Notes About the Calculator
Now that you’ve had a chance to try it out, read on to learn how the model works and what to pay attention to when estimating your bikepacking pace.
Averages Only!
First, a warning: This tool works with averages over the entire route. On a long and varied ride you should expect daily distance, climb, speed, and riding time to vary quite a bit!
Some days the terrain, weather, and your body will conspire and you’ll ride a laughably short distance. Just 10 miles can be plenty! Other days the wind will be at your back (literally and figuratively) and you’ll surprise yourself with a new personal best.
So take everything here with a grain of salt, play around with the settings to understand their effect, and stay flexible once you’re out on the road or trail.
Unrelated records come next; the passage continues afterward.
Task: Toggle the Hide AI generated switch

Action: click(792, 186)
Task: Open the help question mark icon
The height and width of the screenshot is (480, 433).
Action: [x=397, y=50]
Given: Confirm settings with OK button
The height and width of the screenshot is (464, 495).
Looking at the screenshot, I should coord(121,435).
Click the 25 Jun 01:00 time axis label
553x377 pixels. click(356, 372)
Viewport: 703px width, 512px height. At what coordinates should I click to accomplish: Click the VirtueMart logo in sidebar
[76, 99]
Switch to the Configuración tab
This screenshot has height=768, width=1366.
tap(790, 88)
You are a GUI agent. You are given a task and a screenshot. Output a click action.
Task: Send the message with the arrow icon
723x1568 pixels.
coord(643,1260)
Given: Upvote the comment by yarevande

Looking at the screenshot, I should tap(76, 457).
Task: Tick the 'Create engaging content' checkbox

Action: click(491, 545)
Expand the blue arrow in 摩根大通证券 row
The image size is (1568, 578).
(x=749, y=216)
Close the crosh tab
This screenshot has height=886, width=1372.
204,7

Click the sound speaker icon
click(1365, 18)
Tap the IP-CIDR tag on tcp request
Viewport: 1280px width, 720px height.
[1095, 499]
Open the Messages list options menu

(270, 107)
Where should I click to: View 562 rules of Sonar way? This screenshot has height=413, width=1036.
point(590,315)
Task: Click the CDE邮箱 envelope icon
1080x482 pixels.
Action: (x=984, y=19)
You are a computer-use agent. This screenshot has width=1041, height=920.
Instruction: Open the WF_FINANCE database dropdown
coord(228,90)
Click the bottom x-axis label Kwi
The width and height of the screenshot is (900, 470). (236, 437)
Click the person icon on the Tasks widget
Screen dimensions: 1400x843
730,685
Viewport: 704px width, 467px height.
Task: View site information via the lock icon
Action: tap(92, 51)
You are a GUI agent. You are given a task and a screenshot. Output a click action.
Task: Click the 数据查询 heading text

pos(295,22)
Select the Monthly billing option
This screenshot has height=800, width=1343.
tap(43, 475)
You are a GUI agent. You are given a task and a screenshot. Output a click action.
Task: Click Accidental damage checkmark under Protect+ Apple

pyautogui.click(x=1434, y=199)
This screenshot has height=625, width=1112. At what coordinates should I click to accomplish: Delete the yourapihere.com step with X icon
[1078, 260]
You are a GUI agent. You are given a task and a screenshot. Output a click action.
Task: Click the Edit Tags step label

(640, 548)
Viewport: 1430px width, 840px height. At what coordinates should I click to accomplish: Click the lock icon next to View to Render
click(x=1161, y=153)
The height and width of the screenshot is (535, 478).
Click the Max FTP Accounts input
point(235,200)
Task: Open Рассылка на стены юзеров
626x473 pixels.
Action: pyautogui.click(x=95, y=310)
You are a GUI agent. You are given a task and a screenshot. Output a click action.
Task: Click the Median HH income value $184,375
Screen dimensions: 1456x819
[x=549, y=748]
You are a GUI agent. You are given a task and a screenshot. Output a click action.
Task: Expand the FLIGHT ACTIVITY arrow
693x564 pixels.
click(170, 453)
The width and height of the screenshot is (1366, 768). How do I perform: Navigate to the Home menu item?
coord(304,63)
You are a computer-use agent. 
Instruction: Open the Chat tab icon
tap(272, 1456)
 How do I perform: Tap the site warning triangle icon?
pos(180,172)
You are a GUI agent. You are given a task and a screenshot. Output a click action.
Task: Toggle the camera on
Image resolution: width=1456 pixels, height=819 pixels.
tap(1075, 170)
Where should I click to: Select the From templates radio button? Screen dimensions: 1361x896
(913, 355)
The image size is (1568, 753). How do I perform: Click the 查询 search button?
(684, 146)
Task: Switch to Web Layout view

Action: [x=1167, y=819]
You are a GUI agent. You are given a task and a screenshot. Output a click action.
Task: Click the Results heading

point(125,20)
Route Basics (Distance and Climb)
To kick things off, enter basic stats about your route: total distance and total elevation gain. You can use either miles / feet or metric units (American here, trying my best to include the rest of the world).
Don’t have a specific route in mind yet? Tap one of the example routes at the top to auto-fill this section and the one below it.
These number are used by the model in two ways:
Total distance: Used to calculate total days needed to ride the route. Also used to calculate average elevation gain per unit distance, which is used to scale riding speeds a bit slower on hillier routes.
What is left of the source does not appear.